Raised in Baltimore, Maryland, Louis Hyman attended Columbia University, where he received a BA in History and Mathematics.

A former Fulbright scholar and McKinsey consultant, Hyman received his PhD in American history in 2007 from Harvard University. His dissertation received the Harold K. Gross Prize for best dissertation in history at Harvard and the Krooss prize for best dissertation in business history nationally. His first book, Debtor Nation: The History of America in Red Ink (Princeton University Press, 2011), focused on the history of the political economy of debt and was selected as one of the 2011 Choice Top 25 Outstanding Books of the Year. His second book, Borrow: The American Way of Debt (Vintage, 2012), explained how American culture shaped finance and in turn how finance shaped culture. 

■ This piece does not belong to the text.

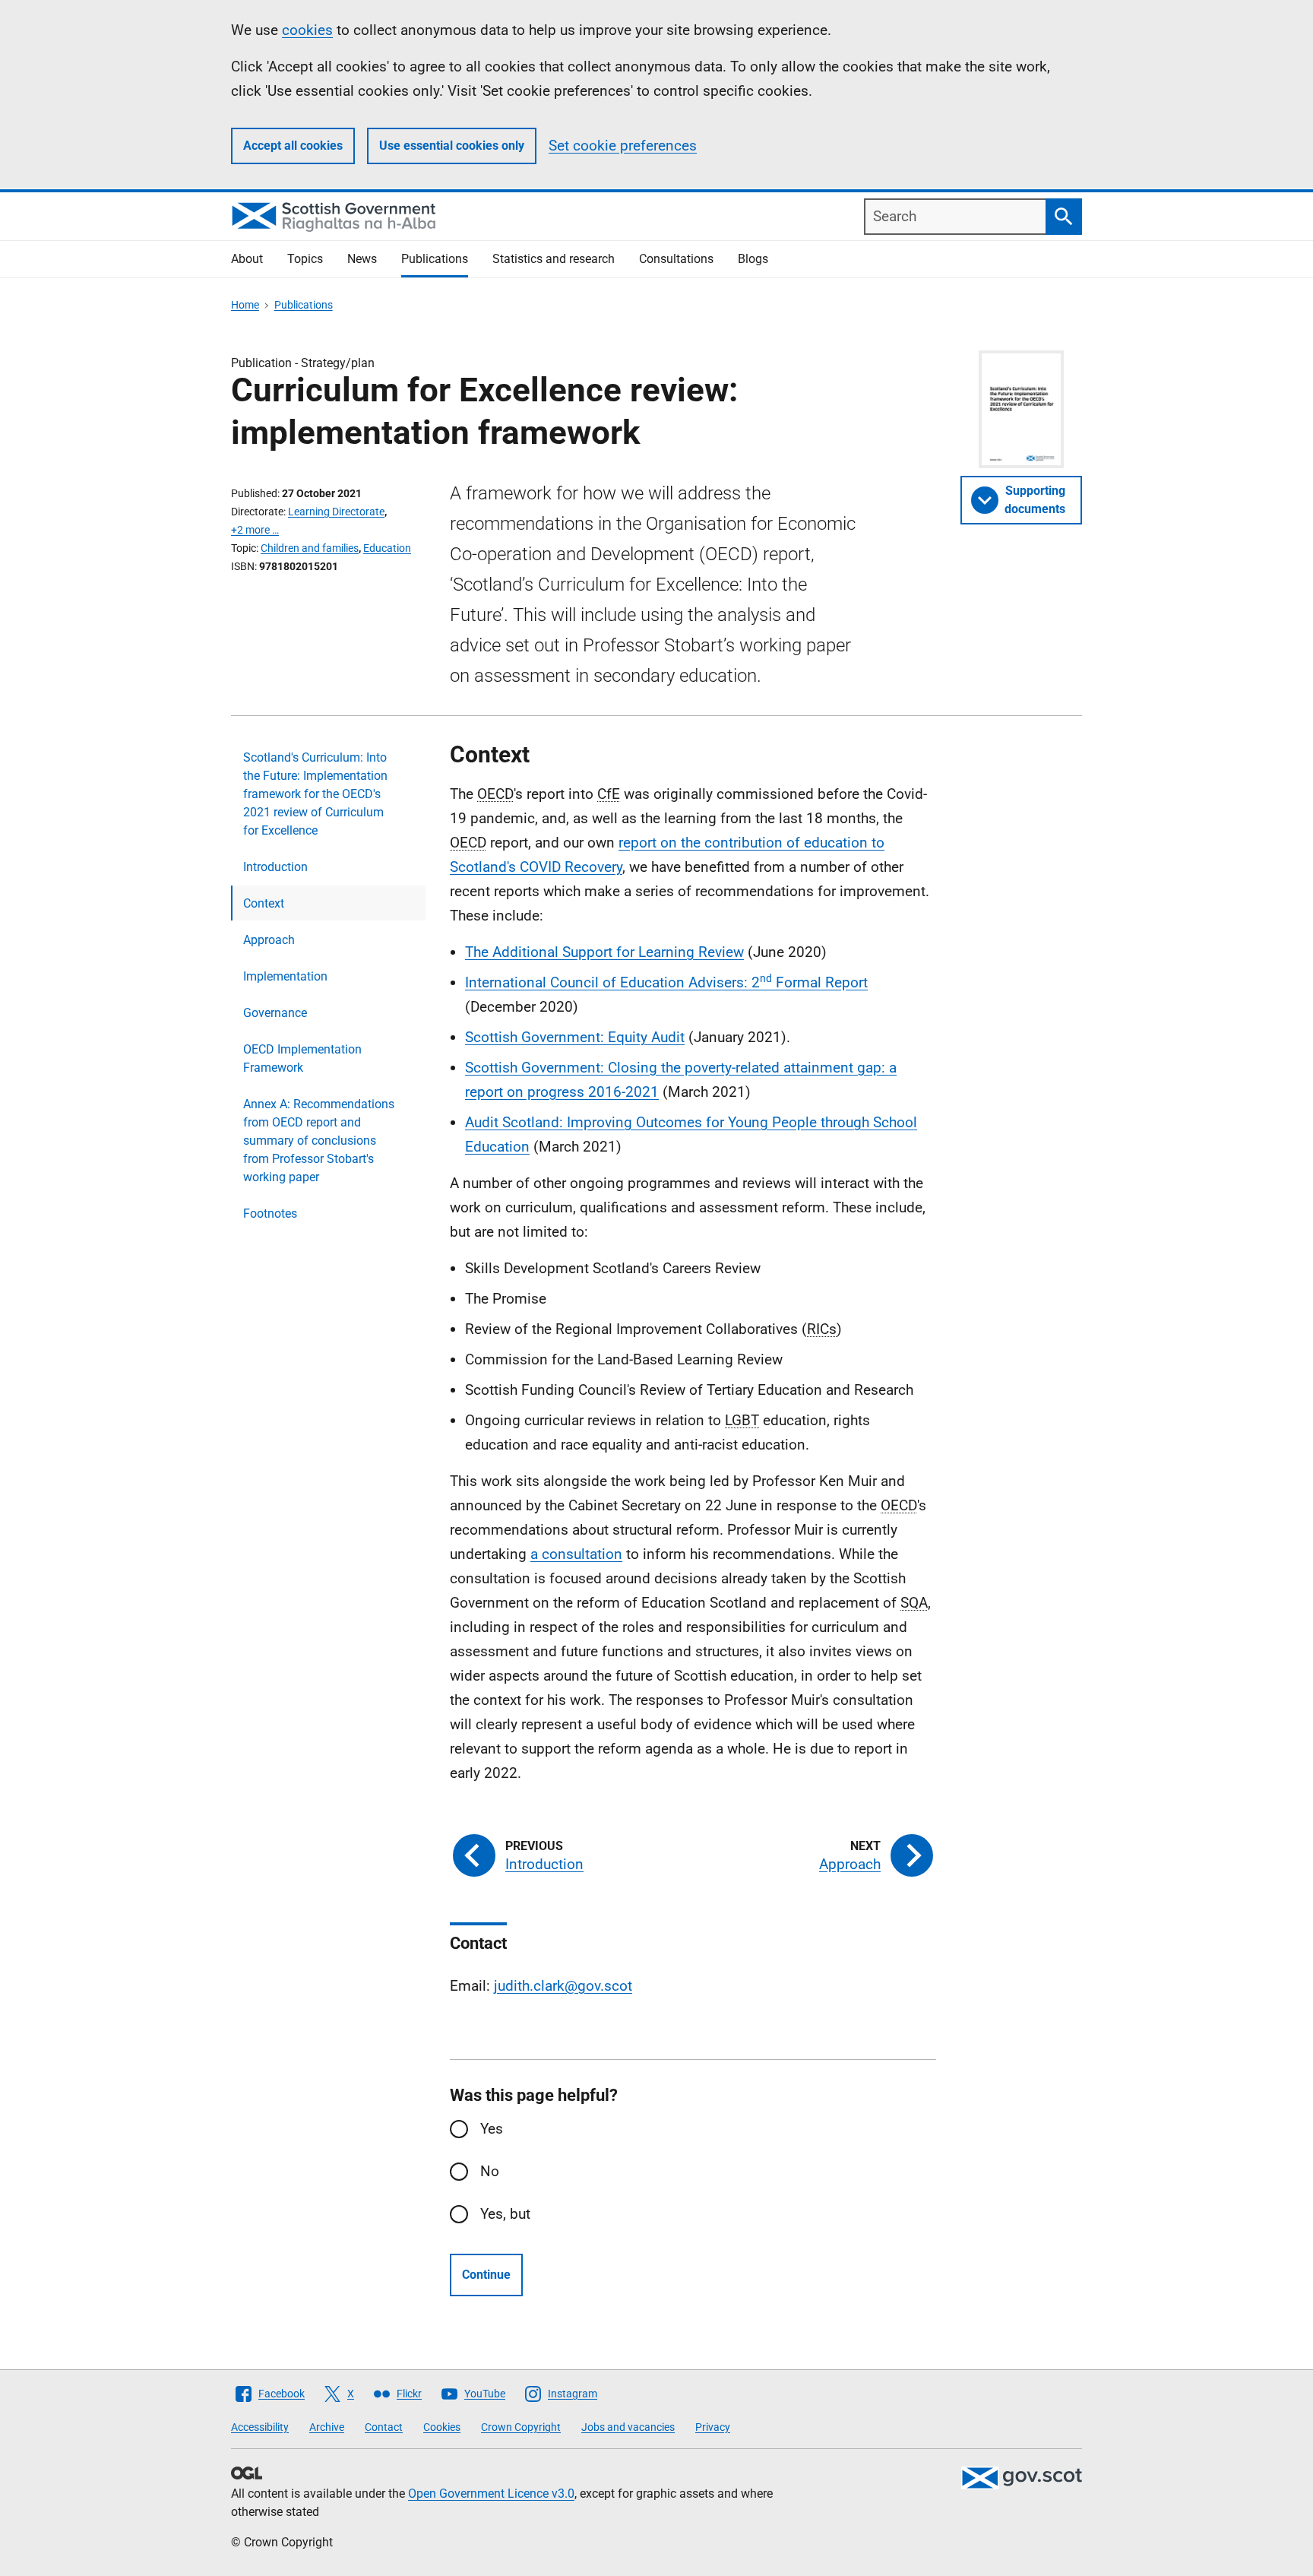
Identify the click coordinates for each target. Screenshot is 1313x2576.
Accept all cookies (293, 145)
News (362, 259)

His writings have appeared in the New York Times, The Atlantic, Wilson Quarterly, Bloomberg, CNBC, and other newspapers, journals, and blogs, as well as essay collections. He teaches the MOOC American Capitalism: A History through EdX and is the founding editor of the Columbia Studies in the History of U.S. Capitalism book series from Columbia University Press.

Currently he is working on a book entitled Temp: How American Work, American Business, and the American Dream Became Temporary to be published by Viking in 2018.

He is currently an associate professor in the Labor Relations, Law, and History department at the ILR school of Cornell University. He is also the Director of the Institute for Workplace Studies where he oversees a Future of Work research program.

His research focuses on the history of American capitalism, particularly the intersection of the government and the market in everyday economic practice.

He lives in New York City with his wife Katherine Howe.